Sorry for the poor grammar. I posted that from a phone. Not to overstep, but please keep the posts on topic.


----------



## monkey-leader (13 Dec 2010)

MGalantine said:
			
		

> Can I just point out the irony of a new poster telling Directing Staff to keep posts on topic?


^Post working as intended^

It's not a reference to N.C.M.s. In retrospect, I can see how that was a poor choice of handles for this particular context.  :-[ It's been a generic forum handle of mine for quite some time, I mean nothing by it.

I am flattered that you think I will make the cut. I will ensure that my posts are up to standard from now on.


----------



## Franko (13 Dec 2010)

monkey-leader said:
			
		

> Do I know you from somewhere? You really have it out for me... iper:
> 
> Sorry for the poor grammar. I posted that from a phone. Not to overstep, but please keep the posts on topic.




Really? 

You're the one breaching the site's Guidelines, you know...the ones that _*you *_agreed to when you signed up on this site.

Here they are again-

http://forums.army.ca/forums/threads/24937.0.html


Take a look at this one specifically-



> *Posting to the Boards*
> 
> *You are responsible for everything that you post and the tone in which it is posted.*
> 
> ...



Also, how about this one-



> *Cooperation with Directing Staff (Moderators)*
> 
> In order to keep things running smoothly, the Directing Staff take an active role in day to day operations. We've found that some users are surprised by this "hands on" approach, especially those who are used to sites where moderators are not heavily involved. It is expected that everyone using this site will respect the authority given to the Staff. They volunteer their time and have been selected based on a proven track record at this site. They are charged with the policing of this site. Diplomatic criticism and debate of their role is accepted and encouraged. However, any hostile challenges to their authority will not be tolerated. If you feel you have been treated inappropriately, please send me a Private Message (PM) including details on the incident.



I've pointed out errors in your posts and you're trying to apply to RMC and had asked for help. I gave you my opinion and a nudge to correct your *grammar *and syntax.

I really don't care if you've posted from a phone or an Etch-a-Sketch. Sort yourself out or you're on the ramp.

*The Army.ca Staff*


----------



## monkey-leader (13 Dec 2010)

My original post can no longer be modified. Here is an updated version.

I wish to pursue a challenging career with the Canadian Forces, in a leadership role. In order to do this I will need to complete university. If given the choice of attending the Royal Military College or a civilian university I would chose to attend the Royal Military College (Kingston) for many important reasons. The environment alone provides many beneficial skills for an Armed Forces officer. Pursuing an education at the Royal Military College of Canada will also give me the best possible education in order to have a long career Canadian Forces. Not to mention the fact that attending school with the people you may very well serve with provides a level of camaraderie not offered by civilian institutions. These traits provide the best possible training ground for an aspiring officer.

• [SET EXERCISE A] In the forum thread, reproduce word for word everything from "I've pointed out" down to "an updated version.".
• [SET EXERCISE B] According to the forum thread, why does monkey-leader's final post contain an updated version of the earlier post?
• [SET EXERCISE C] Write what comes next in the forum thread, picking up after its last sentence.
The listing that comes next has no connection to the forum thread.

• [PROVIDED DATA]
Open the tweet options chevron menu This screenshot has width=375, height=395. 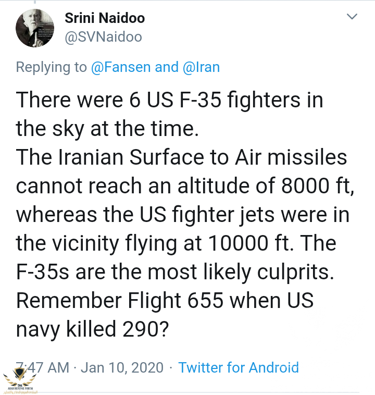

• [EXPECTED ANSWER A]
I've pointed out errors in your posts and you're trying to apply to RMC and had asked for help. I gave you my opinion and a nudge to correct your *grammar *and syntax.

I really don't care if you've posted from a phone or an Etch-a-Sketch. Sort yourself out or you're on the ramp.

*The Army.ca Staff*


----------



## monkey-leader (13 Dec 2010)

My original post can no longer be modified. Here is an updated version.

• [EXPECTED ANSWER B] The original post could no longer be modified, so monkey-leader posted a revised version instead.

• [EXPECTED ANSWER C]
In order to successfully lead, certain leadership tools and abilities are required. The military side of the Royal Military College developes these through practical training and exercises. Many skills obtained through drill, shooting, ceremony and other military exercises are not offered by civilian schools, and these are the type skills used on a regular basis. By attending the Royal Military College you gain an immediate advantage for entry into the military. This advantage should make whatever training I receive upon entry that much more familiar, leaving more time to work on leading.

The Royal Military College offers the most beneficial program for my entry into the Canadian Forces. Choosing Infantry, Armour and Artillery as my choices of military grouping make the Military & Strategic Studies program a good choice. I did not choose this degree because it is the top rated degree for my chosen groupings. I chose this degree due to the fact that my chosen groupings are potentially very dangerous to the insufficiently prepared individual. Having a background in military strategy would be extremely advantageous over a civilian background in a bad situation. Military & Strategic Studies is somewhat specialized and is not offered on the eastern seaboard other than at Royal Military College. This makes the Royal Military College the best option in order to pursue this program.

Camaraderie at the Royal Military College is something that holds value. The strong athletic environment, breeds discipline as well as respect. This kind of environment leads to making good friends. Attending the Royal Military College could mean that the friends made could very well last throughout a career. While almost every school offers sporting programs, few of the friends you make will end up in the same occupation. This makes the Royal Military College stand out in that aspect.

There are other universities that can offer an education. Unfortunately, none of them really offer the kind of educational experience that I could have at the Royal Military College. They can't prepare me for a military career in the same manner.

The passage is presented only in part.